Reasons Why Your Demat Account May Be Malfunctioning
This post was last updated on November 23rd, 2024
The Demat account was introduced to the Indian trading systems in 1996 and with its arrival, investors had to ensure that their physical certificates were converted to an electronic format and were being held in their Demat account. To put it simply, the Demat account is used to enable electronic settlements of all transactions and trades. The function of the account is similar to that of a bank account, in that a bank account holds your money, whereas a Demat account acts as a holding account for your securities. It is not to be confused with a Trading account, as they share different purposes and you will need a Trading account for all your transactions along with your Demat account.
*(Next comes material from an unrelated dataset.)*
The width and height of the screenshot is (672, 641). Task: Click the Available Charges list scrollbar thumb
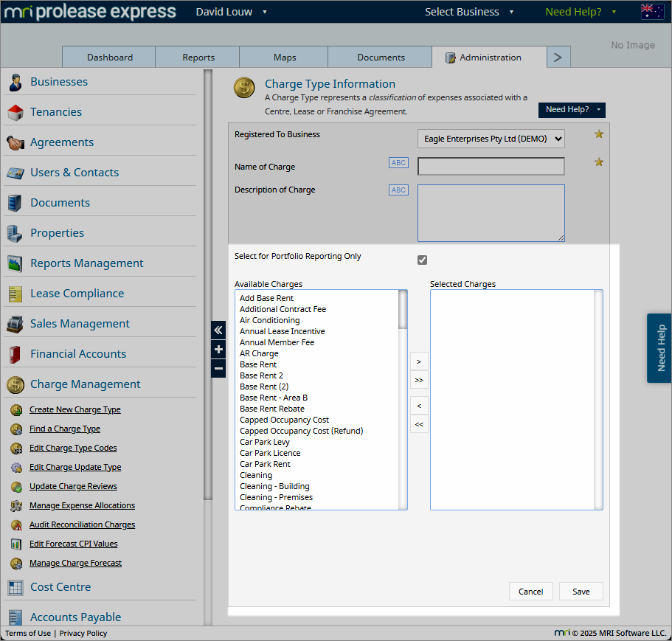click(403, 309)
A Demat account and Demat account number is required for all transactions and the electronic settlement of trades. The investor will be required to sign an agreement with the DP that will hold details regarding the duties and rights of the DP and the investor. The agreement will also include the rate of all future charges the DP may levy on the account holder.
The DP will then proceed to fill-in the account opening form for the investor and along with certain required documents (such as a passport-sized photograph, proof of address and a PAN card) the DP will submit the form. Once the form has been reviewed the DP will create a new account and provide the account holder with the Demat account number. The account holder is then free to purchase and sell shares from their account. An investor can either handle their own trading or they could opt for hiring a broker who will oversee their trading for them. Although it is mandatory to have a Demat account in order to trade in Indian stock markets, the Demat account merely acts as a holding account. In order to purchase and sell shares to trade, an investor will require a Trading account as well.
When shares are purchased through the best Demat account in India, the purchase will reflect in the account holder’s statement of holdings. Generally, the purchased shares are credited to the account on T+2 days which is the day of the trade plus two days. If the investor wishes to sell the purchased shares their broker will have to be informed and a delivery instruction note will have to be filled in. This note will hold the details regarding the stock being sold. Once the shares have been debited to the account, the payment for the shares sold will come through and will automatically reflect on the account’s holdings.
Despite it being mandatory to own a Demat account in order to trade in Indian stock markets, there are several advantages to using a Demat account:
1. Because of the self-reliant nature of the account, brokerage charges are significantly reduced.
2. Prior to the 1996 Dematerialization, share certificates were on paper handed out in their physical format. As a result of electronic conversion, risks that were associated with the physical share certificates are now eliminated.
3. The electronic nature of the system ensures that traders can conduct any and all business from home. When an investor makes a purchase or a sale, it immediately reflects on their account. There is no wait for the certificate of proof to be delivered or picked up.
4. The DP is in charge of the transmission of securities, this eliminated the need to individually inform the companies involved.
5. The transaction fees are significantly reduced.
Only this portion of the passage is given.